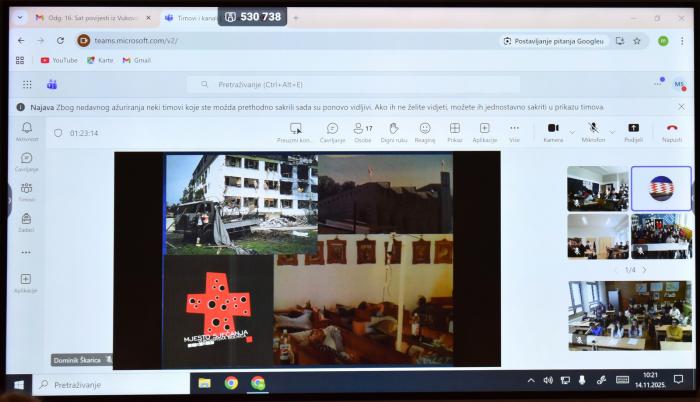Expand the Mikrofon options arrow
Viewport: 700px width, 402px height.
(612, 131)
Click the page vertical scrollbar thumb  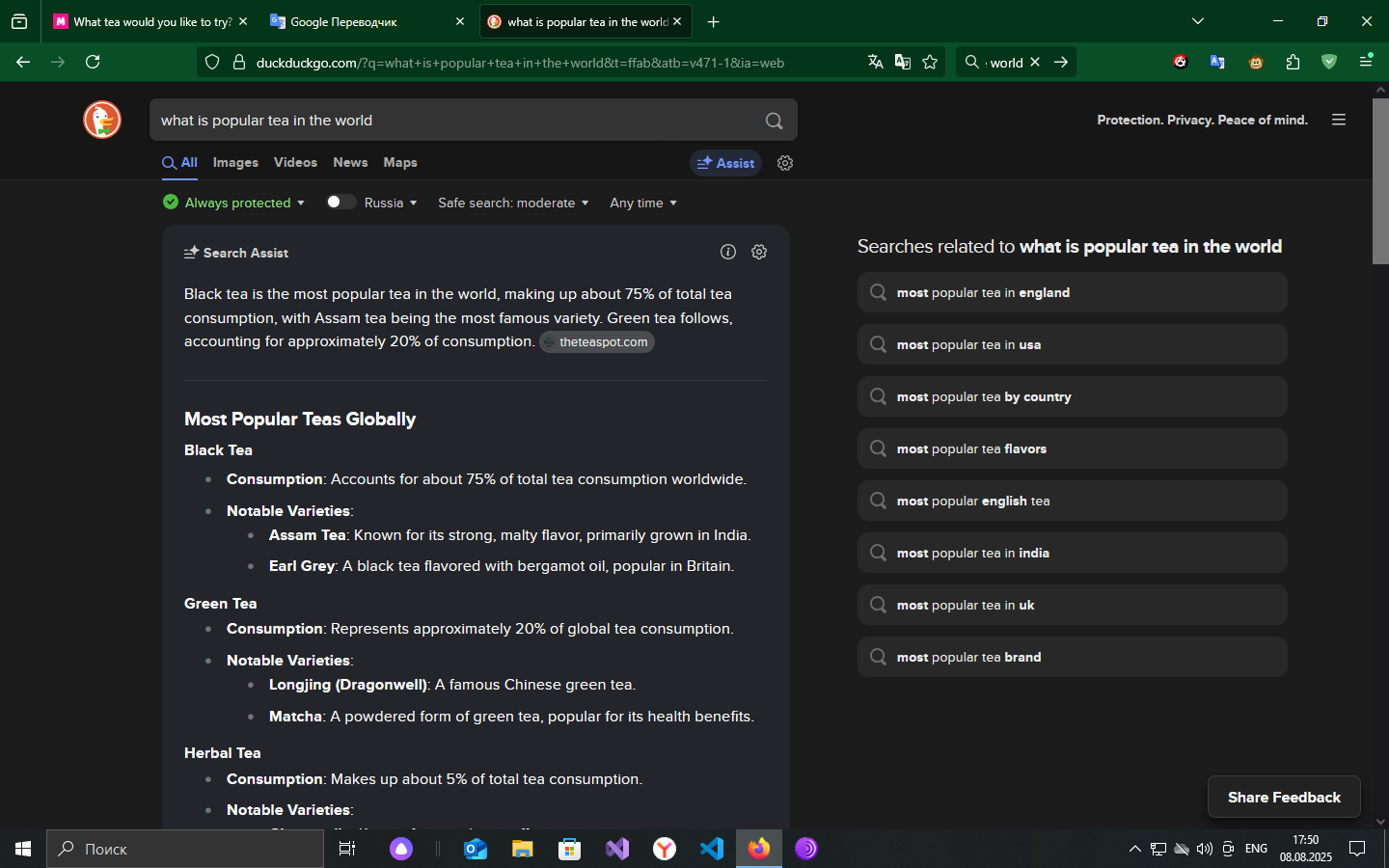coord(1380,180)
------------------------------------
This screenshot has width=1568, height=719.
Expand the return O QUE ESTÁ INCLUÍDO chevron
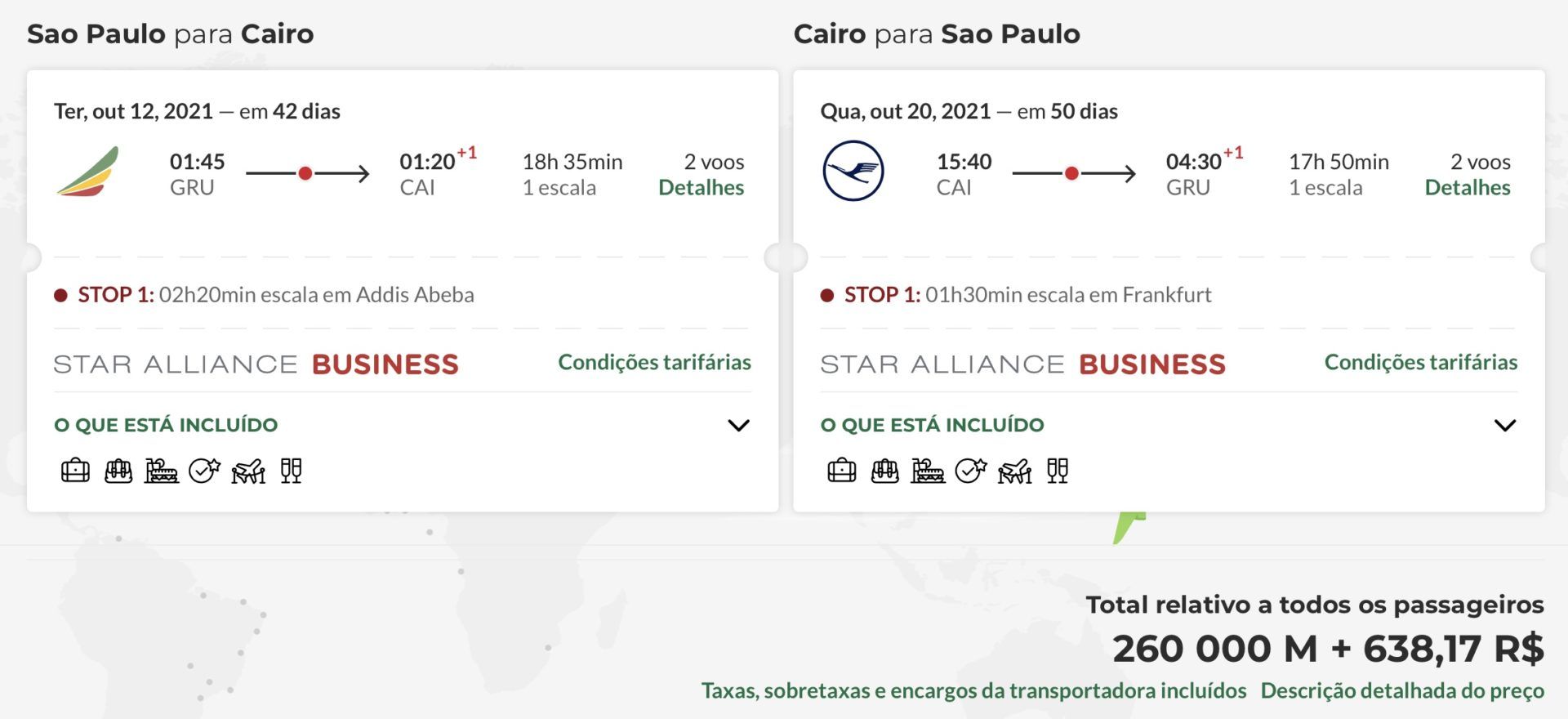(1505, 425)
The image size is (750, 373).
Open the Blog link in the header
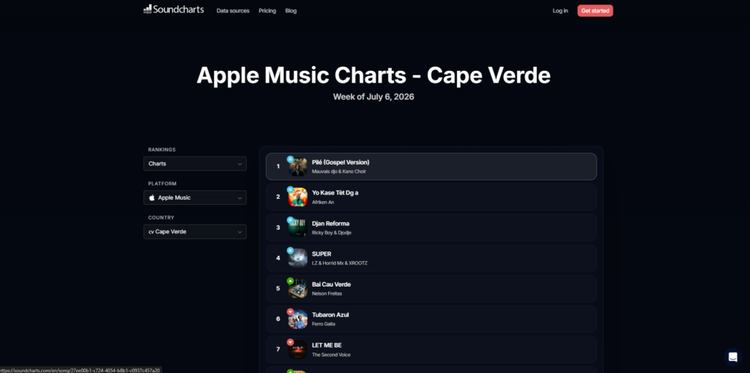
------------------------------------
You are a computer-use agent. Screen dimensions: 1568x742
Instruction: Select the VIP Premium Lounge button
------------------------------------
== EXERCISE ==
Give back, exactly as written, the stretch from the line with "You are a computer-use" through the line with "Instruction: Select the", and no other lines from the records above.

== SOLUTION TO THE PROBLEM ==
You are a computer-use agent. Screen dimensions: 1568x742
Instruction: Select the VIP Premium Lounge button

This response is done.